Nouwen, Wounded Prophet, the Church

I’ve been thinking a bit about ministry and what it means to be a pastor. I keep asking myself the question: “Is it possible for all kinds of different people to dwell together in unity?” That is, can a particular local church be made up of a wide variety of people, and yet be united? Can there be true unity in vast diversity? I’m not just talking about diversity in appearance or superficial issues, but diversity in beliefs, theology, and lifestyles. This is the kind of church I envision and work hard for. Sometimes I lose hope, but sometimes I see glimspes of possibility.

While I was thinking about this, I was reminded of a book I read a few years back by Michael Ford, Wounded Prophet. It is his biographical account of Henri Nouwen, a prominent Roman Catholic priest who taught Spiritual Theology and mysticism at Harvard, then ended up being a worker alongside Jean Vanier at a L’Arche community in Richmond Hill, ON, Canada. He died a few years ago, leaving behind him several books on spirituality and prayer. He touched many lives around the world, including mine in a significant way. In this book, he tells us about a time when Nouwen went on retreat to some friends’ in the country, and he began to just meet in the red barn on their property to prayer and celebrate mass. A friend joined him, then another friend, until there was quite a number of people meeting with him. This is his account:

At Nouwen’s sabbatical in the Red Barn Community, he comments:
“Ministry happens. I have done nothing here while on sabbatical to do ministry. I didn’t come here to get people who mostly don’t go to church to join me in prayer and the Eucharist. I just started to pray, and invited one person to join me, and these others—neighbors and friends—simply came. I’m not concerned with fixing the marriage of the one who is considering divorce or convincing the woman who doesn’t believe in Jesus. I’m here to say this is who I am, and to be there for others” (Michael Ford, Wounded Prophet, p. 198).

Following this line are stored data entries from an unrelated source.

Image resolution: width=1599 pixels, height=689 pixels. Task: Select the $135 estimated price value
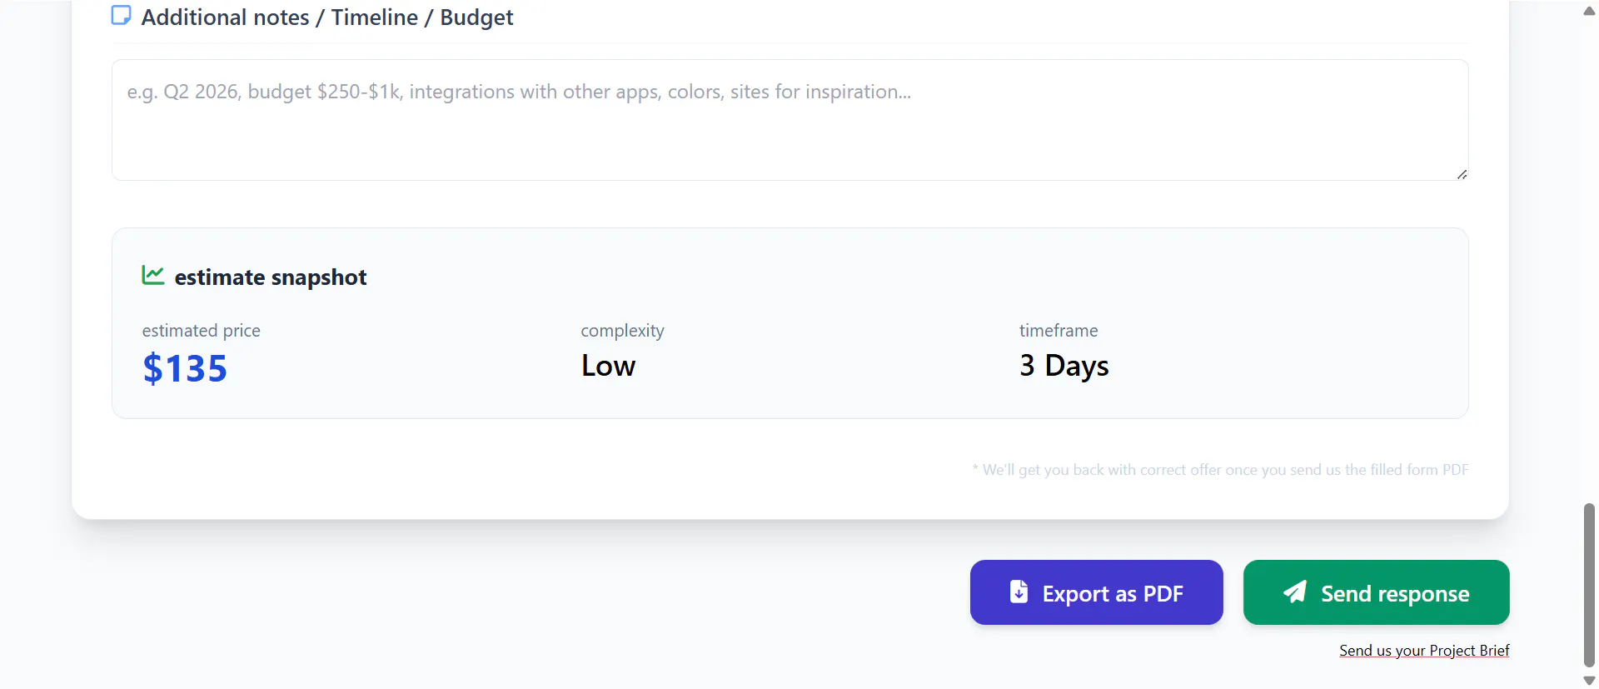185,368
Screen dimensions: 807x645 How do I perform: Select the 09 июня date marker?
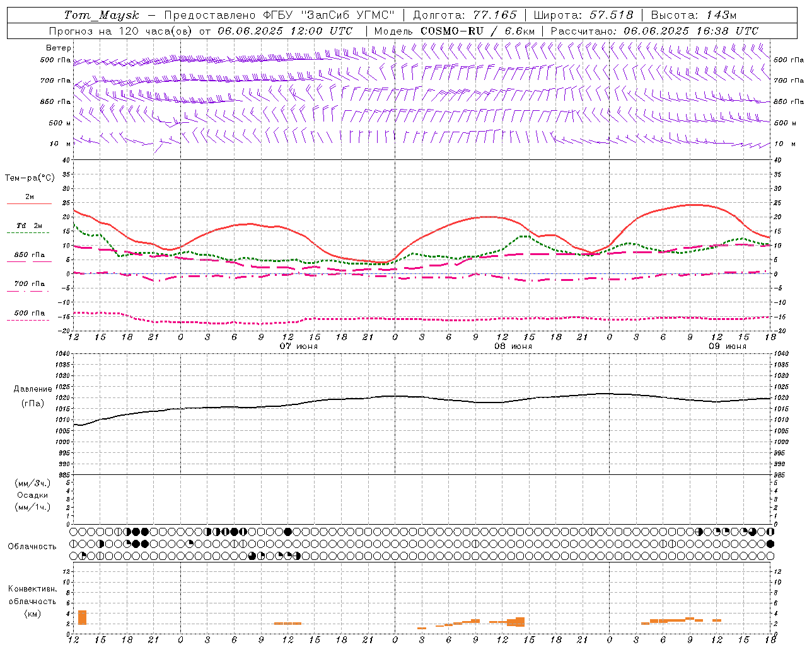(728, 346)
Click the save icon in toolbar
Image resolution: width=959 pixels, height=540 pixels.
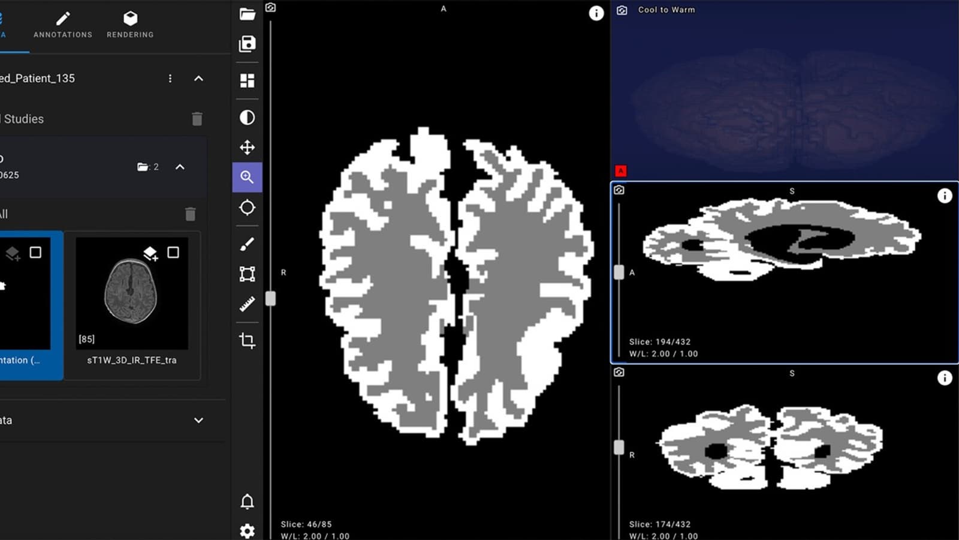(x=247, y=44)
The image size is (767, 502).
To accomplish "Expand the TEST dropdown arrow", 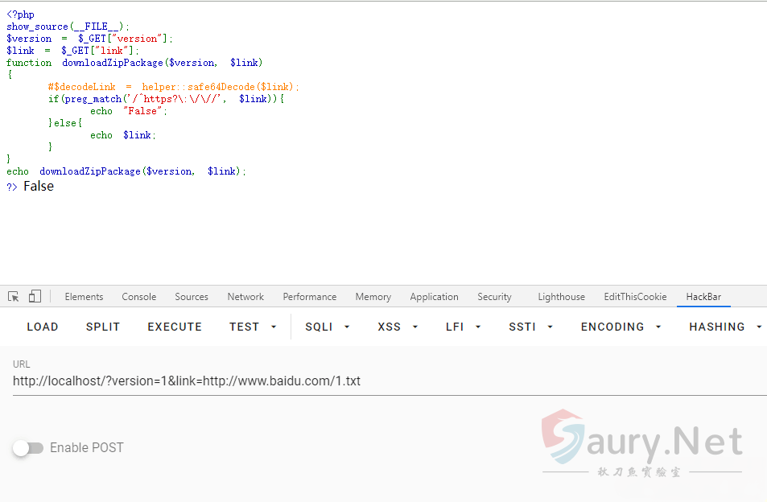I will click(274, 327).
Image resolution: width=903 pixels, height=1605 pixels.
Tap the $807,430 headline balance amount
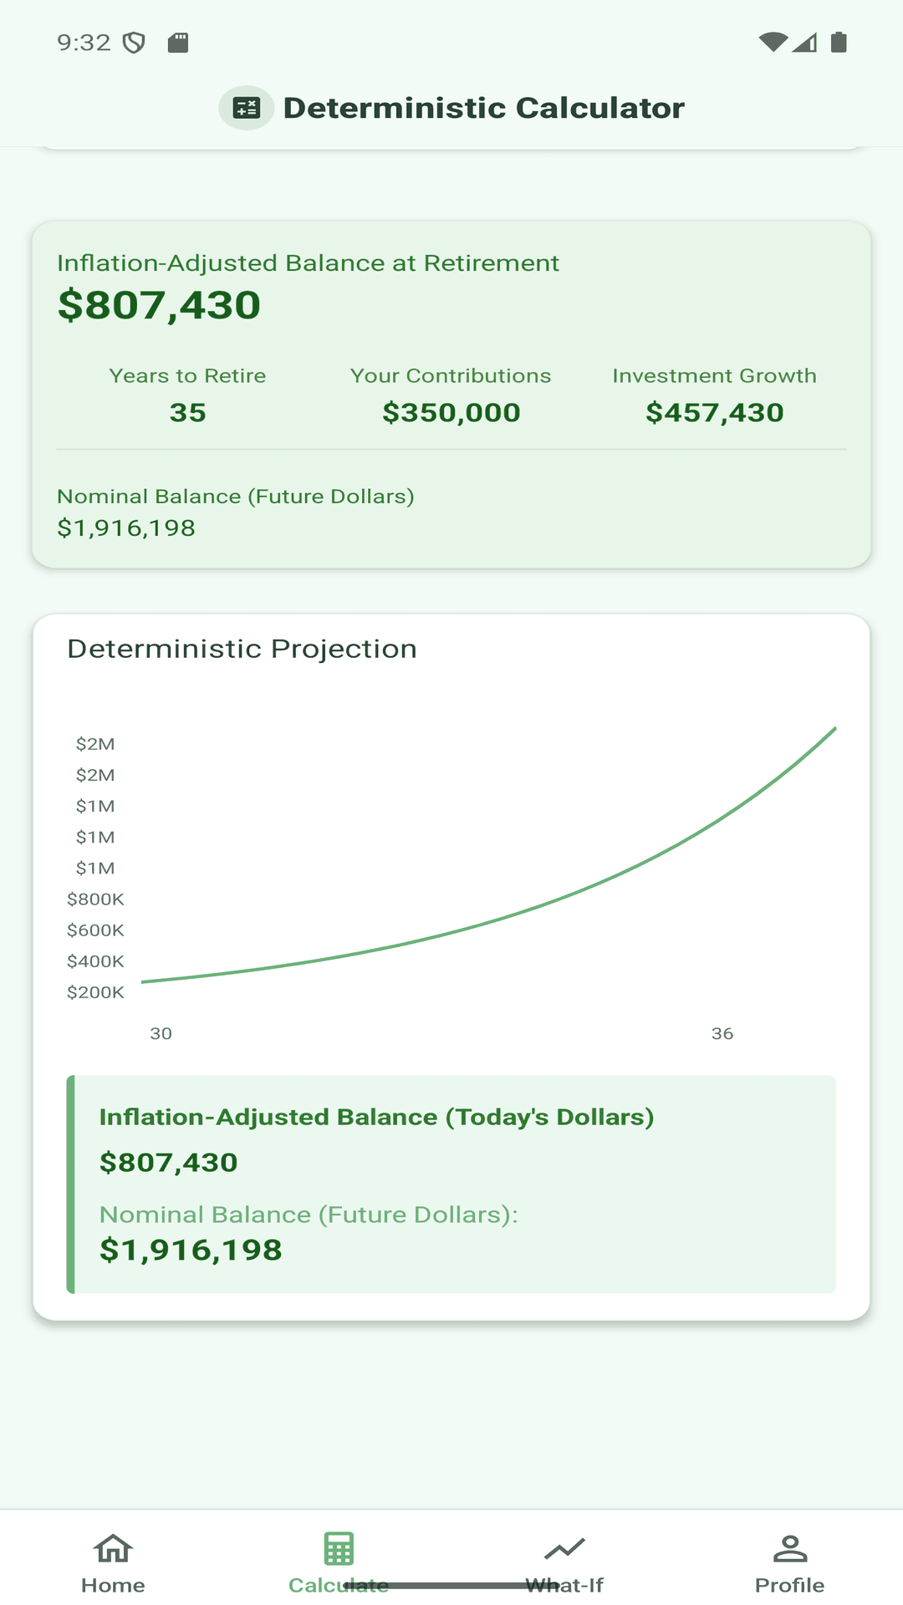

With his own struggles in mind, Nouwen could only ask himself the obvious question: “Who am I to judge?” When I read this, my heart said, “YES!” This community is something like what I envision. Is there a way, like this community, that we can all just gather with all our problems and issues and differing theologies and lifestyles without trying to fix each other? Is there a way we can serve each other without the ulterior motive of trying to change the ones we serve? Is there a way we can truly love each other without caution or reserve?

These, I feel, are significant questions that need to be asked if we have any concern at all for the future of the church, spiritual communities, or any community for that matter.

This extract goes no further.